In this paper, we consider two estimators, a hard thresholding wavelet estimator and a block thresholding wavelet estimator, for the regression function in heteroscedastic nonparametric model with negatively super-additive dependent (NSD) errors. The random design distribution is known or unknown, and the corresponding adaptive properties of these estimators are investigated over Besov spaces, for the \({L^2}\) risk.

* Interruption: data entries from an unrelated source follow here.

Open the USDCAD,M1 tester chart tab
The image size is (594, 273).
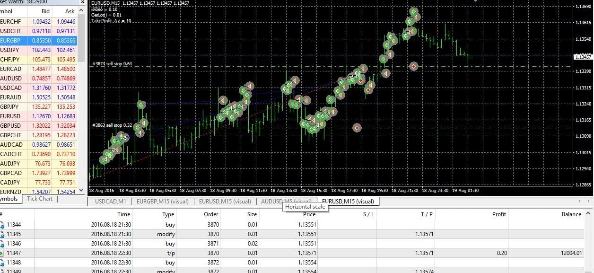point(111,202)
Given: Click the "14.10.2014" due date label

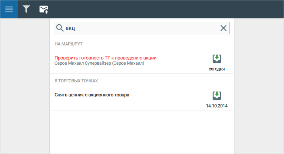Looking at the screenshot, I should point(217,106).
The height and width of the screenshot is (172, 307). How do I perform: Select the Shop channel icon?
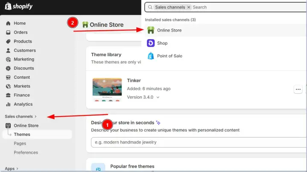151,43
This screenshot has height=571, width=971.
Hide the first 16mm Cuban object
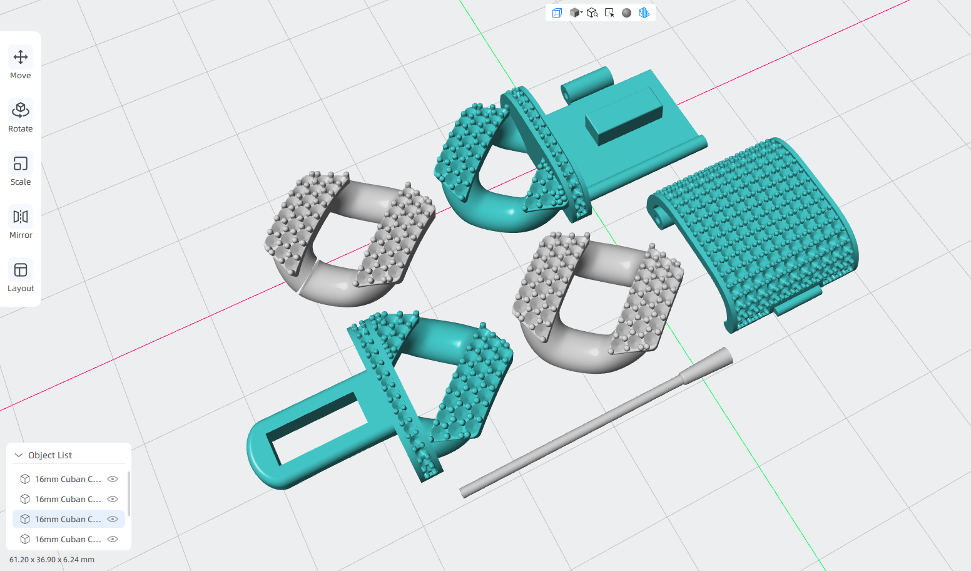click(x=113, y=479)
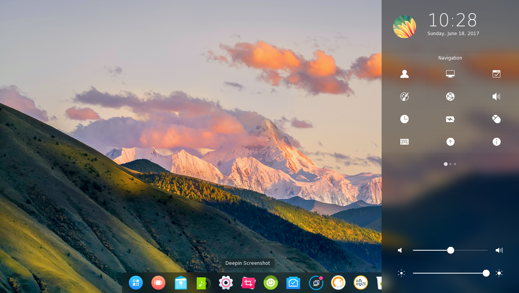Open Deepin Music from the dock
Viewport: 519px width, 293px height.
[203, 283]
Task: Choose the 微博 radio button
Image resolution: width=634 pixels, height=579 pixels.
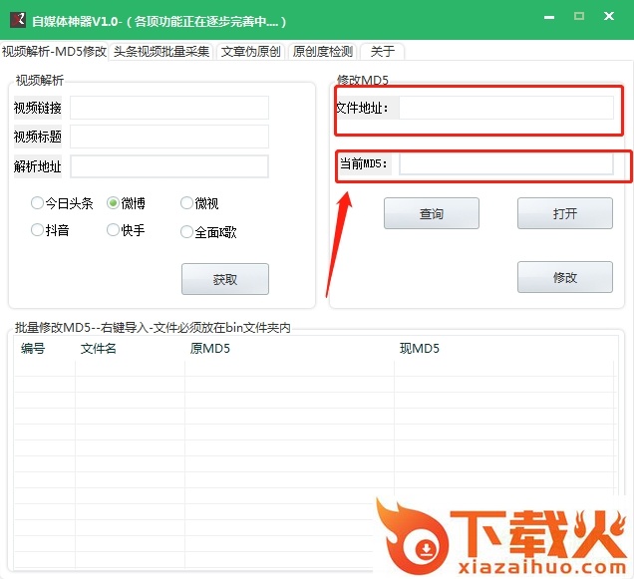Action: 114,203
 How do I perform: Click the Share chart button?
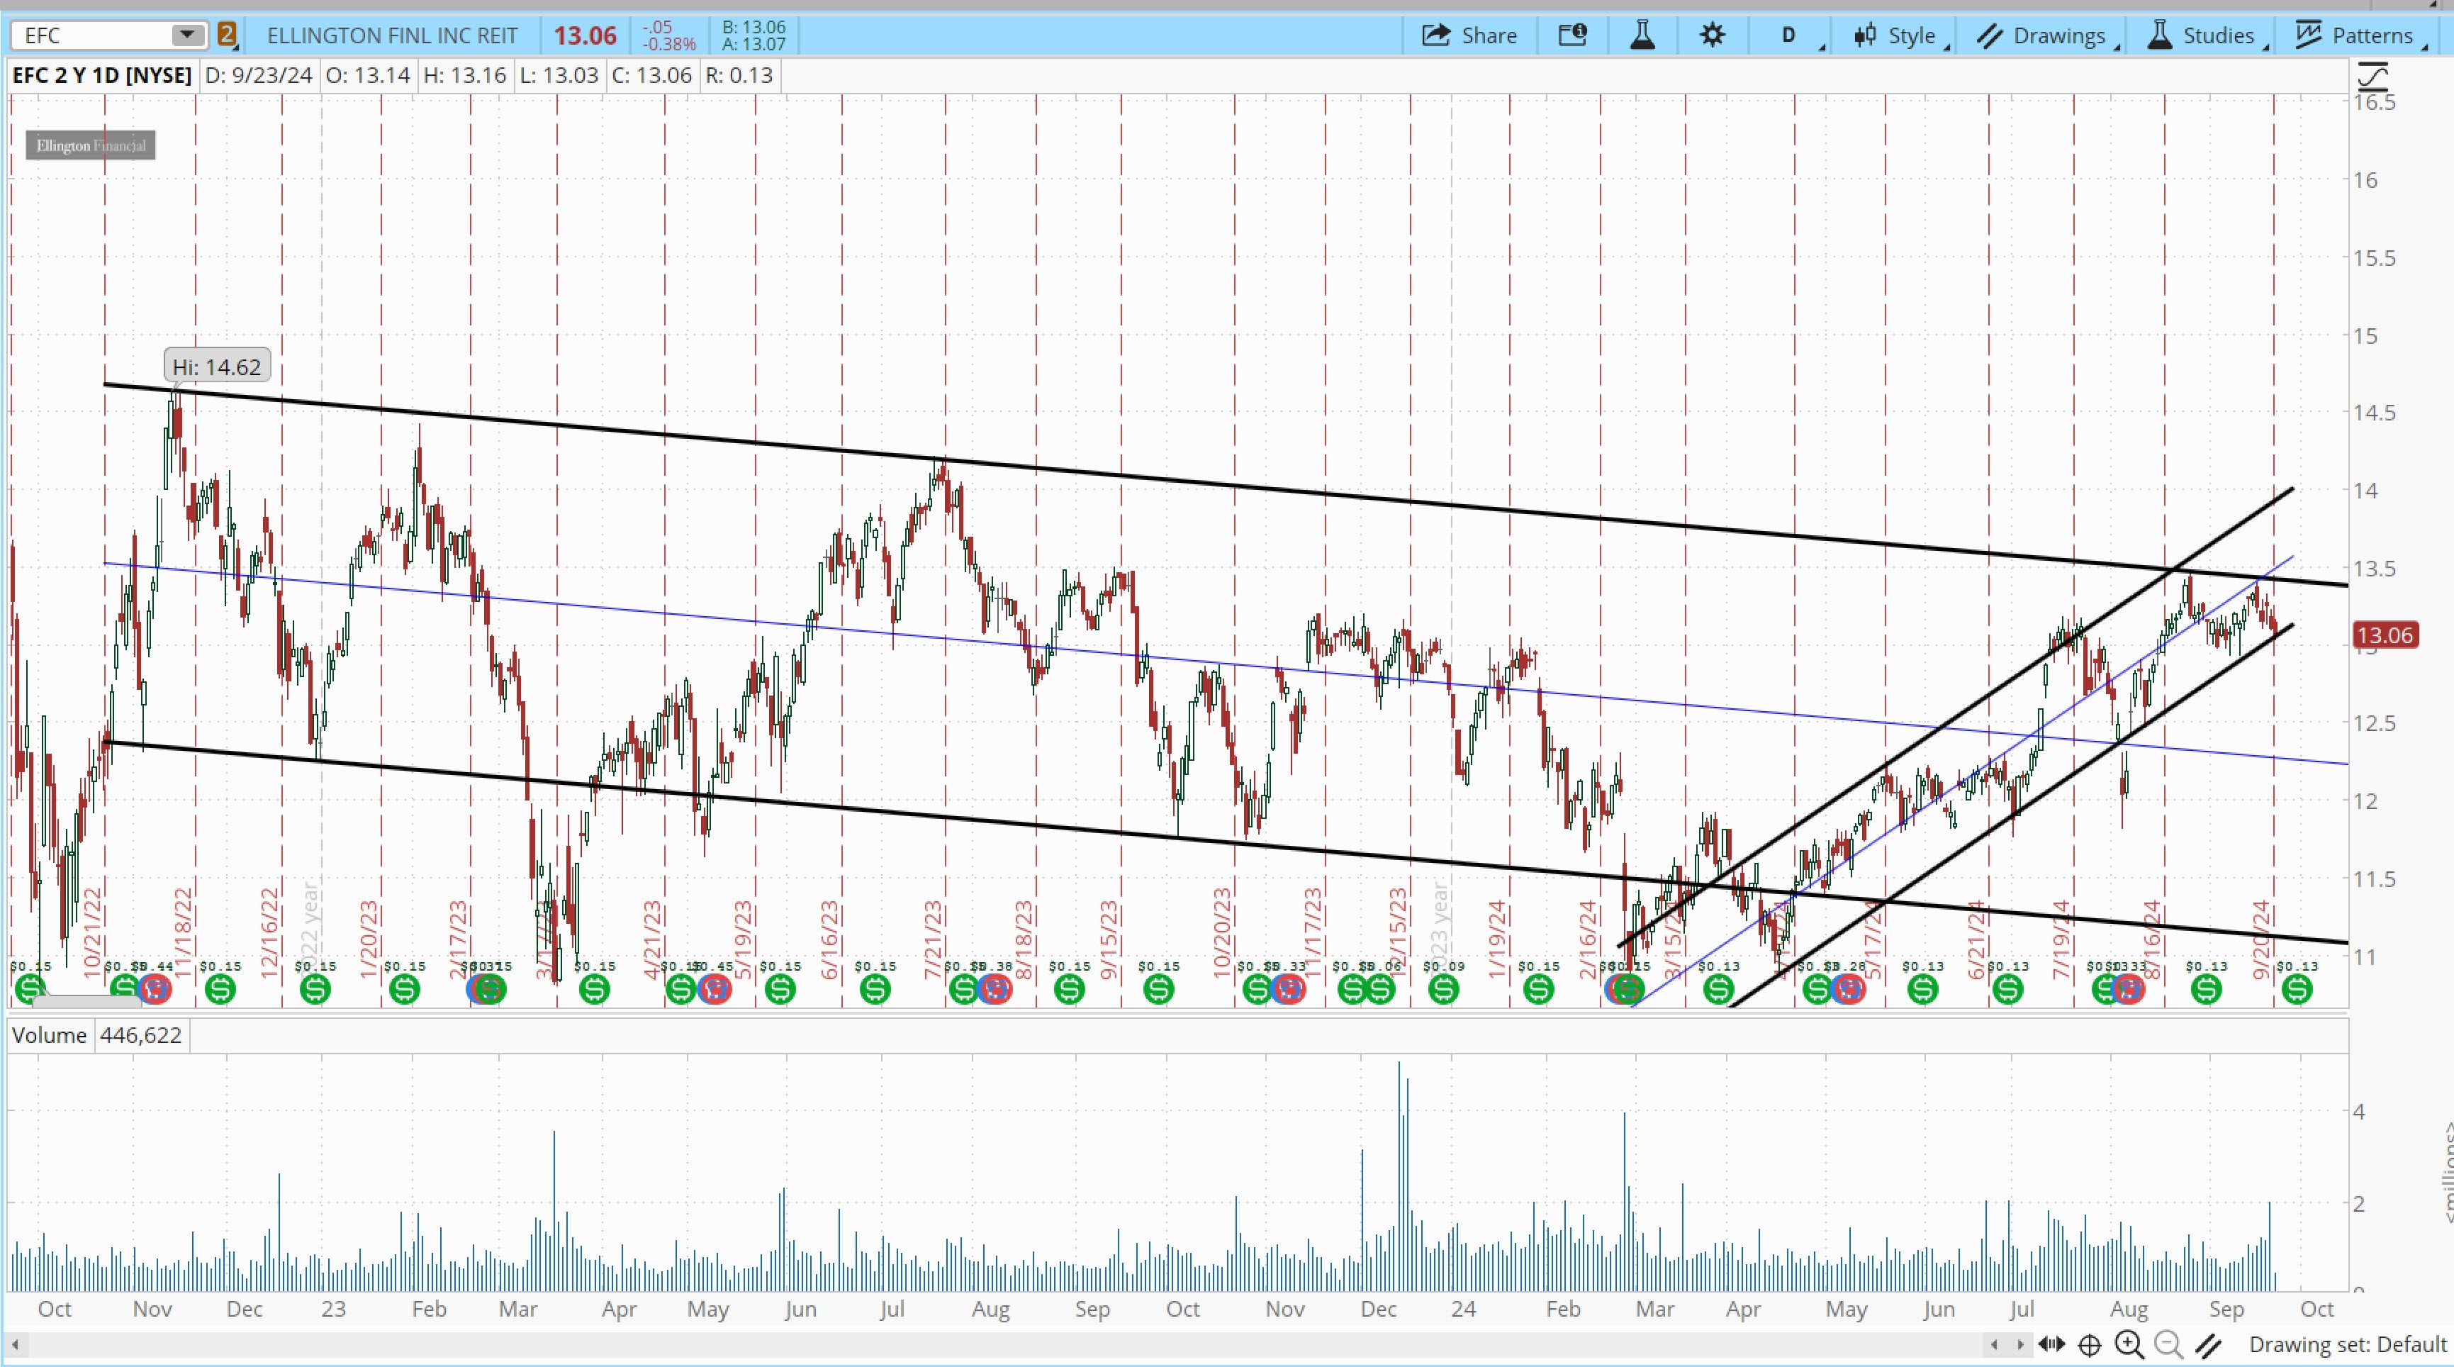[x=1469, y=35]
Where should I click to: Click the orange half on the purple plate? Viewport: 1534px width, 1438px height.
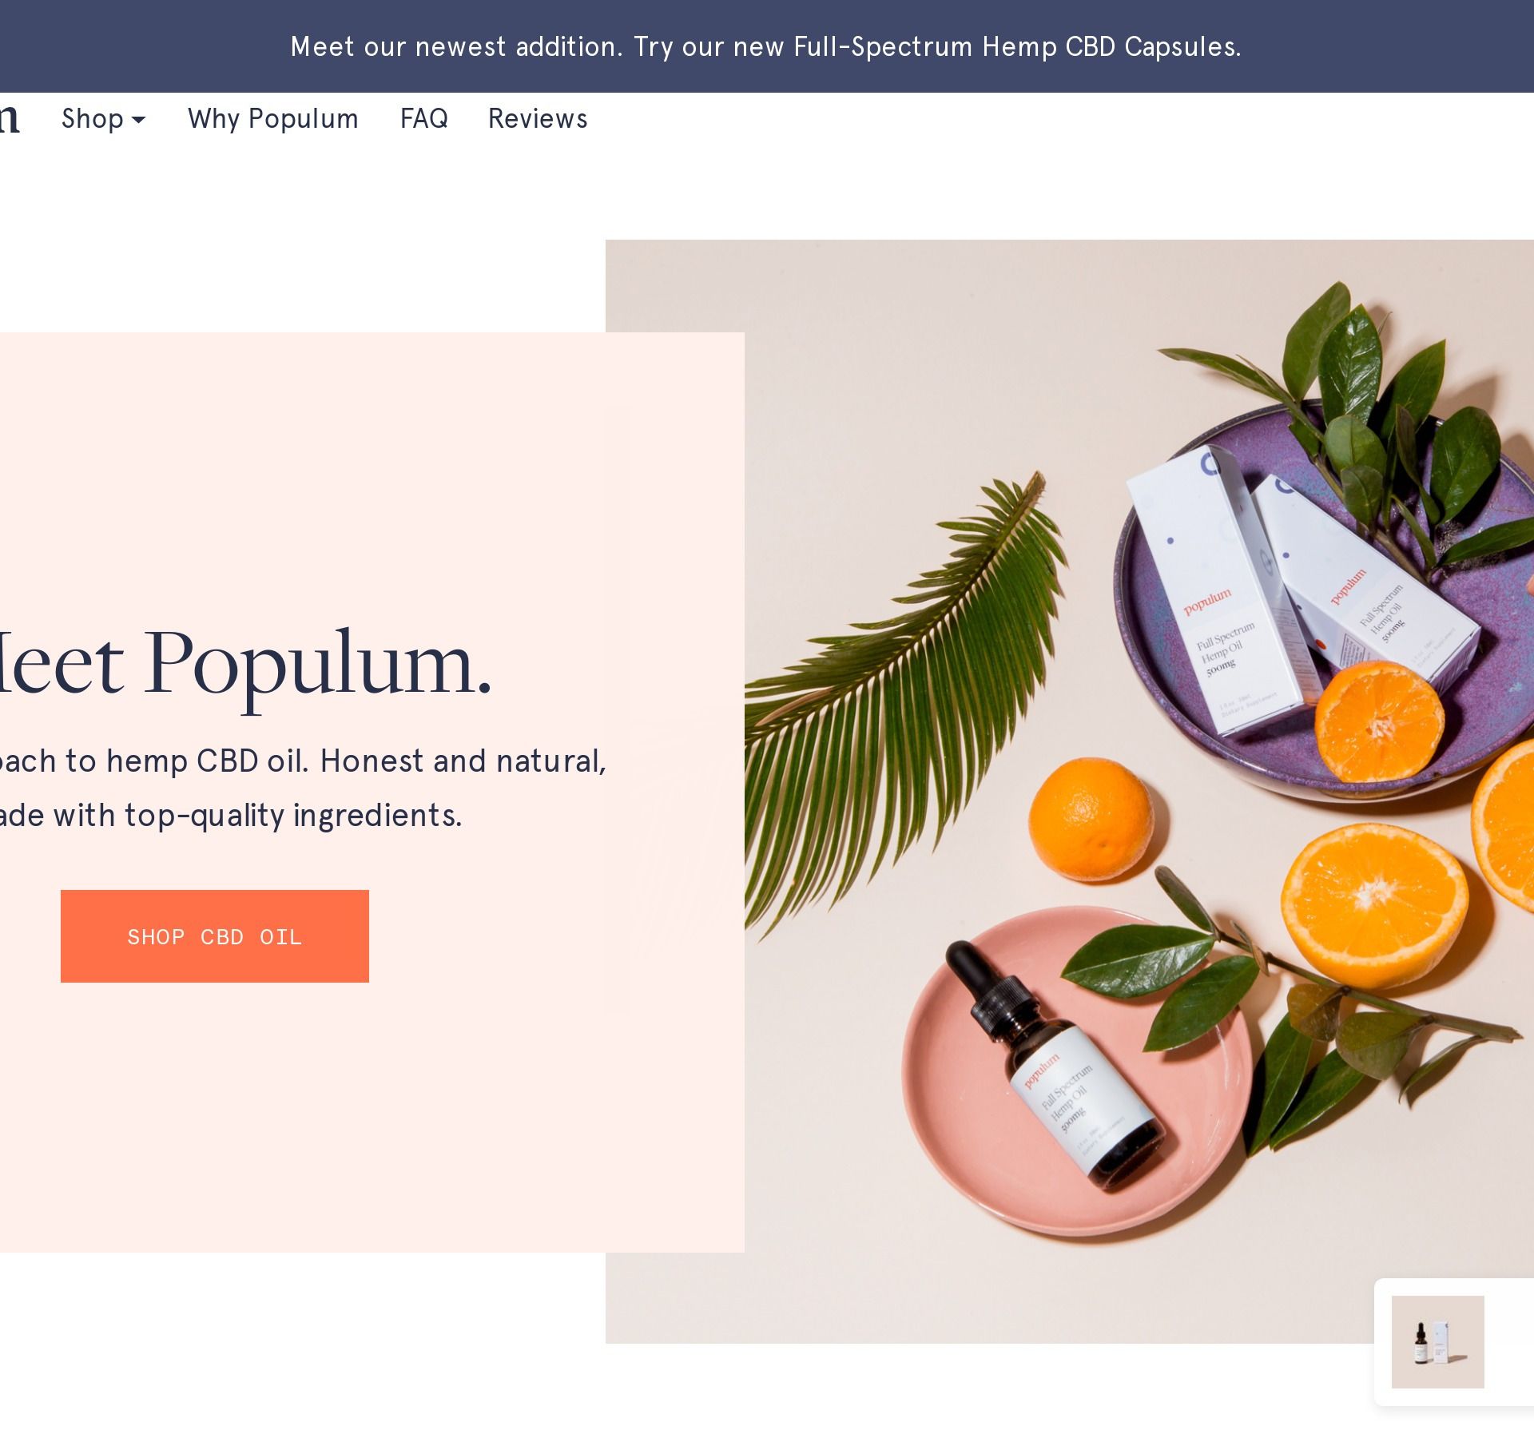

The results indicate that the block thresholding estimator is theoretically and computationally superior to the hard thresholding estimator with the former attains the optimal convergence rates, while the later achieves the nearly optimal convergence rates. Thus the block thresholding estimator provides extensive adaptivity to many irregular function classes even though with the presence of heteroscedastic NSD errors.

在本文中，我们考虑具有负超加性相依（NSD）误差的异方差非参数模型中的回归函数，考虑了两个估计器：硬阈值小波估计器和块阈值小波估计器。随机设计分布是已知的还是未知的，并且对于\（{L ^ 2} \），在Besov空间上研究了这些估计量的相应自适应属性。风险。结果表明，块阈值估计器在理论上和计算上均优于硬阈值估计器，前者可达到最佳收敛速度，而后者可达到近乎最佳收敛速度。因此，即使存在异方差NSD错误，块阈值估计器仍可对许多不规则函数类别提供广泛的适应性。